Mango's background as a hatchet-for-profits guy led to this journalistically responsible but still hilarious piece in Penn Live. Some folks endorsed Mango as a business-minded job creator, so the reporters covering asked the Mango campaign for a single example of a job that Mango had created or retained. The campaign came up blank. They asked again. The campaign came up blank again. For those who know McKinsey, this makes sense-- they are in the business of creating Return On Investment, frequently by doing the opposite of "job creation."
Not that Mango is leaning on his private sector hatchet work in his campaign. Mango wants you yo know that he's an American Patriot with a Working Class Background who Served His Country and is now a Good Family Man. Mango coverage always comes with mention that he's a West Point grad who served in the 82nd Airborne. He's also touting the multi-million dollar business he created for McKinsey in Pittsburgh as proof that he's more businessy than Governor Tom Wolf (also a business guy in gummint).
|Yeah, this guy.|
Mango's announcement tour in May was short on specifics (and press access). His website includes a snappy slogan ("Big Ideas Instead of Big Taxes') and his attack on Wolf includes one pretty snappy idea (calling Wolf "Thomas the Tax Engine"). But while he bothers to single out education as an issue, his video on the subject doesn't have much to say-- if children had crappy life goals, it wouldn't matter that one website (Wallethub) rates our schools low, but we pay a lot of money for them, and they should be better. Mango will fix schools by "spending smarter, being more innovative, and making sure your child gets the education you're paying for" which is pretty weak sauce. At his website, we get slightly more detail:
Paul Mango will ensure every one of our children has the choice and the means to obtain a good education. Pennsylvania families must be empowered to make choices for their children’s success.

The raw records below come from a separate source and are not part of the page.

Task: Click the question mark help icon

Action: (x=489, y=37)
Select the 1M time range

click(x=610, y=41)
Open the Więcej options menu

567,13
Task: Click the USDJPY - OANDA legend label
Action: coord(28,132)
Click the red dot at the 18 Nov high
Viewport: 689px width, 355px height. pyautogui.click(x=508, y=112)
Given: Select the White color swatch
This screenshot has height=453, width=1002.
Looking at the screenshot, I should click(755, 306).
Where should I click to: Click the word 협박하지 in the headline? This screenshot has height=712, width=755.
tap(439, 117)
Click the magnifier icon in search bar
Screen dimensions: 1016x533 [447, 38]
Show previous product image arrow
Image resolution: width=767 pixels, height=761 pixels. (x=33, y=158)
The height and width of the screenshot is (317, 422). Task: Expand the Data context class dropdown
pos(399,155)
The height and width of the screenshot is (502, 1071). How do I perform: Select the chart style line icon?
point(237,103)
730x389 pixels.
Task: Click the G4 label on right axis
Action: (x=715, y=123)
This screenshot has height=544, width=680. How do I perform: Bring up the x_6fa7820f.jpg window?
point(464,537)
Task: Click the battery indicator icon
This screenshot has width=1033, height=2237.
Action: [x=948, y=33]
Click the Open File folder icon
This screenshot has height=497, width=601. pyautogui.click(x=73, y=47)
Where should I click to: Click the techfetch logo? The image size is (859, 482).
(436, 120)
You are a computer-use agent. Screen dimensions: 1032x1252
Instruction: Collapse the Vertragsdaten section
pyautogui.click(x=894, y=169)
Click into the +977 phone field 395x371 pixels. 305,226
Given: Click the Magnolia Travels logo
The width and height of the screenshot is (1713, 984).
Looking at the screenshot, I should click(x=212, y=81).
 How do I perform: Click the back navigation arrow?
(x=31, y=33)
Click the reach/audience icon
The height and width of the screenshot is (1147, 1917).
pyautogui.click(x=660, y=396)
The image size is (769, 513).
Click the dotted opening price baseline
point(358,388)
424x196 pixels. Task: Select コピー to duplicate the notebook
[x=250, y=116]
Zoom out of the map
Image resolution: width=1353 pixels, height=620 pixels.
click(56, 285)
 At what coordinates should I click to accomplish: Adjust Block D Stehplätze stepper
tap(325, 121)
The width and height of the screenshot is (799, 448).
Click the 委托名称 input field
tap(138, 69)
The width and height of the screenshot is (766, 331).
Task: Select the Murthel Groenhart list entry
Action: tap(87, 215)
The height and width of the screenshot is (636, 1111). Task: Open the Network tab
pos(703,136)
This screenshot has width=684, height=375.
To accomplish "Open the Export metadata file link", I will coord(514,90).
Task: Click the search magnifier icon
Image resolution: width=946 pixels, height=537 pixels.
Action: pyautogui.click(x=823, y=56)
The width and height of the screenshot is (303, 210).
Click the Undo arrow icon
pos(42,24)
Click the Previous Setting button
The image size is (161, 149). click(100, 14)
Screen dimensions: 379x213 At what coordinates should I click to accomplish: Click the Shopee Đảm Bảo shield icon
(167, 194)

While this toes the usual line, it's pretty wimpy compared to Scott Wagner's full-throated "let's get rid of the unions, gut the public schools, and give everyone a voucher" talk. Wagner's campaign site is even vaguer than Mango's, but he's had a platform as state senator, and he's used it.
What's more surprising about Mango's launch is the absence of any strong statements about health care. He was, after all, McKinsey's health care expert, with lots of attention to the impact of the ACA and some looks at what the GOP countermeasures could mean. Pittsburgh City Paper outlined just how much expertise he displayed as a business consultant; as a candidate, he's pretty meek and vague. Hell, the guy has an MBA in Healthcare from Harvard.
If Mango wants to make a splash, he's going to have to do more than take a bunch of "I'm totally working class and not a Harvard MBA type" shirtsleeve photos. Particularly if he wants to be heard over the noise of Scott Wagner's blustery Scott Walkeresque Tea Party angriness.
But Pennsylvania education voters only have to remember one thing about Mango-- he's the guy from McKinsey, the company that specializes in dismantling and destroying jobs, including those in education. This is not our guy.